(Work to be completed): Go through the entries below. Copy each line in which "Given" appears.

(Stored data):
↓

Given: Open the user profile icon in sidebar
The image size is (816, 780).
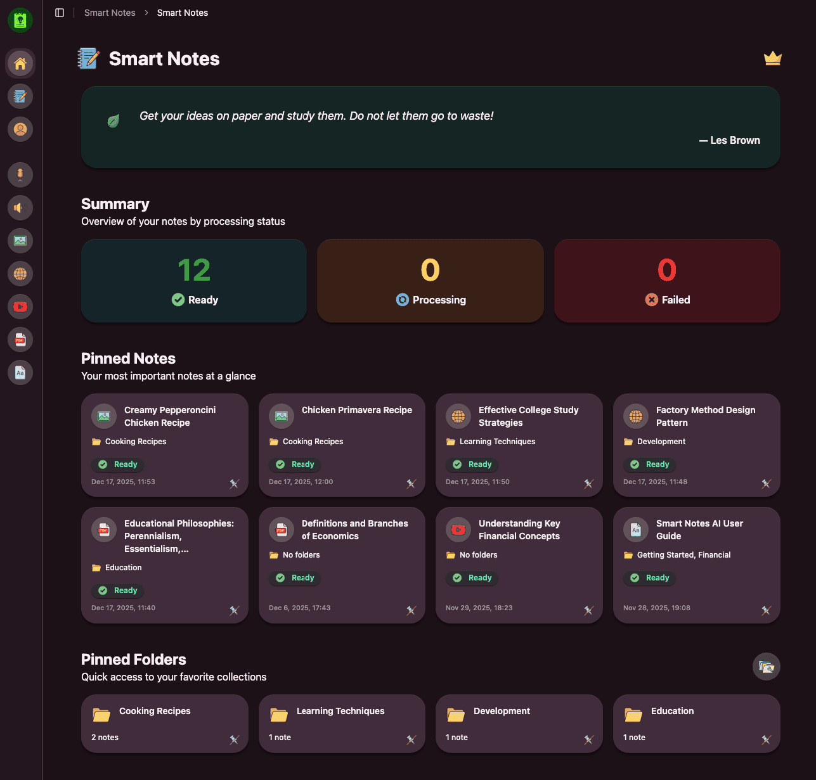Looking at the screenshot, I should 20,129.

↑
↓

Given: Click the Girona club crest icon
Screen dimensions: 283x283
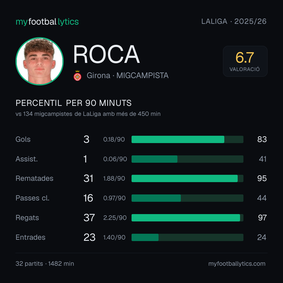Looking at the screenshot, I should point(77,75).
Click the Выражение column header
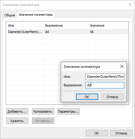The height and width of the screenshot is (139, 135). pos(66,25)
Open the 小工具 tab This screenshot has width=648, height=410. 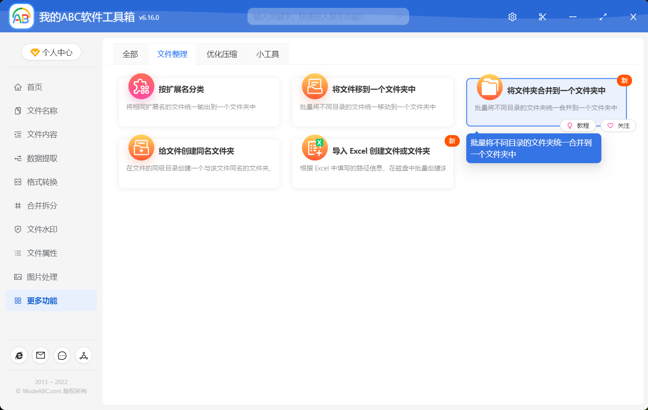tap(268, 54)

↑

(Answer to the problem):
Given: Open the user profile icon in sidebar
Given: Click the Girona club crest icon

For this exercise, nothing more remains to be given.